Besides housing costs, the inflation surge of 2021–2022 may be playing a role in the shift toward areas that have something to offer retirees at a lower price.

“Higher inflation freaks people out,” says Jeremy Kisner, a partner in the Phoenix office of Corient, a wealth management firm. “People wonder about whether their money will last long enough.”

Much as that may play in revitalizing Rust Belt cities’ favor, the usual Sun Belt suspects remain the most popular places for people to put down fresh roots after punching out of the workaday world, studies show.

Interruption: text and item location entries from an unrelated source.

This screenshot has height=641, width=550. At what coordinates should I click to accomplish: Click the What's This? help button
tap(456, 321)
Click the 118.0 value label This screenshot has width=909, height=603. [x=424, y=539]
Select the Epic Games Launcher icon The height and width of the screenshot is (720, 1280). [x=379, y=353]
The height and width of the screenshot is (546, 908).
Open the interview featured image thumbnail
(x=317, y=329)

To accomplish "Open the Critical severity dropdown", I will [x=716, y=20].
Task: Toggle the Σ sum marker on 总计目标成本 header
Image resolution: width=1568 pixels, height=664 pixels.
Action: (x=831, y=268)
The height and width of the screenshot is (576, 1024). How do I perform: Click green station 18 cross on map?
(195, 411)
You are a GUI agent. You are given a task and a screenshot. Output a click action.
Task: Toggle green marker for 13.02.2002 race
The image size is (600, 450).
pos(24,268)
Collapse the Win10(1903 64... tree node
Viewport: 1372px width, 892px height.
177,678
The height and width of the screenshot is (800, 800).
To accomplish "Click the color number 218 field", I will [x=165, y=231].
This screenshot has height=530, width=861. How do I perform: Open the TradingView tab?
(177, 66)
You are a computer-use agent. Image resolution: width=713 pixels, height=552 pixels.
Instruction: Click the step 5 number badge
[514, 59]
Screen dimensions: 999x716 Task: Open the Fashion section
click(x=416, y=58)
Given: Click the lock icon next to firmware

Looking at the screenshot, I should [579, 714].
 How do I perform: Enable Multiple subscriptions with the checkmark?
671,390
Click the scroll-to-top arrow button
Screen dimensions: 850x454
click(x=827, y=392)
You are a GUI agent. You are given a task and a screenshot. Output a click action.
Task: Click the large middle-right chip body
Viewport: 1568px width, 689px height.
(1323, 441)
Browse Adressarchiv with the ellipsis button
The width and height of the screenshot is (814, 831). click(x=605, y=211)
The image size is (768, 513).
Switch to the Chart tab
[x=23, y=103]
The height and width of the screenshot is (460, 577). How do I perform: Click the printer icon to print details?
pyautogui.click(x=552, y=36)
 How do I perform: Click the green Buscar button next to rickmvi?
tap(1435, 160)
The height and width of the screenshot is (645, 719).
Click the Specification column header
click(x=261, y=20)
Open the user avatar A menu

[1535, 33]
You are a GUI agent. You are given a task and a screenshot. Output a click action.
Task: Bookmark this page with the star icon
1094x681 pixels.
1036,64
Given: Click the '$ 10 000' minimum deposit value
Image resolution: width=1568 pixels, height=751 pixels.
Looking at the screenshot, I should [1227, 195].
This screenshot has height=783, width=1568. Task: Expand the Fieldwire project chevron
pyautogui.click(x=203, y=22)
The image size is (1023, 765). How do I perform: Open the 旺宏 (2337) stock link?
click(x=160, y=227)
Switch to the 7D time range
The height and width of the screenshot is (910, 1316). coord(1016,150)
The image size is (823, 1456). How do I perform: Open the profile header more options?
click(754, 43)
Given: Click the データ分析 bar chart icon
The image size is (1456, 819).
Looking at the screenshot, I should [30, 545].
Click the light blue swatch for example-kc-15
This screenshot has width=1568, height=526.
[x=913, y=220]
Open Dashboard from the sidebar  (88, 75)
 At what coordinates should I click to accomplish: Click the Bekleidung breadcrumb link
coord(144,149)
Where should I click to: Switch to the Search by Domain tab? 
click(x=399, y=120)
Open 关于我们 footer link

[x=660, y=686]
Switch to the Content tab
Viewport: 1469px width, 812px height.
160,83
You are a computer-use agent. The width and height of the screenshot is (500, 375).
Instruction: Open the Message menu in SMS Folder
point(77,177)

Florida is still the No. 1 destination state for retirees in Hire A Helper’s annual report, which uses U.S. Census Bureau survey data to track relocations. The Sunshine State drew 11 percent of retirees making interstate moves in 2023. Another warm weather state, South Carolina, came in second, with 10 percent. The four most popular metro areas were all in Florida and Texas.

To Kisner, those findings suggest that even the slight shift toward older and colder cities is an aberration, or a mini trend that isn’t unsustainable.

“The bigger story for me," he says, "is all the retirees moving out of high-tax areas and heading to lower-tax, lower-cost regions like Florida or Texas,” neither of which have a state income tax. California and New York, which have the highest and third-highest income tax rates in the country, are also the states that saw the most retirees migrate elsewhere, per the Hire A Helper study.

Another factor that might short-circuit a retiree exodus to the Rust Belt: weather. Several professionals who work with retirees in Buffalo say the blizzards are at least as much of a deterrent to moving there as high taxes.

“I’ve lived in Southern California, Las Vegas and Phoenix. I’ve never seen anyone move to colder weather,” Kisner says. “And if they did, it was only to be close to their kids and grandkids. Everyone moves here from New York or New Jersey — and not the other way around.”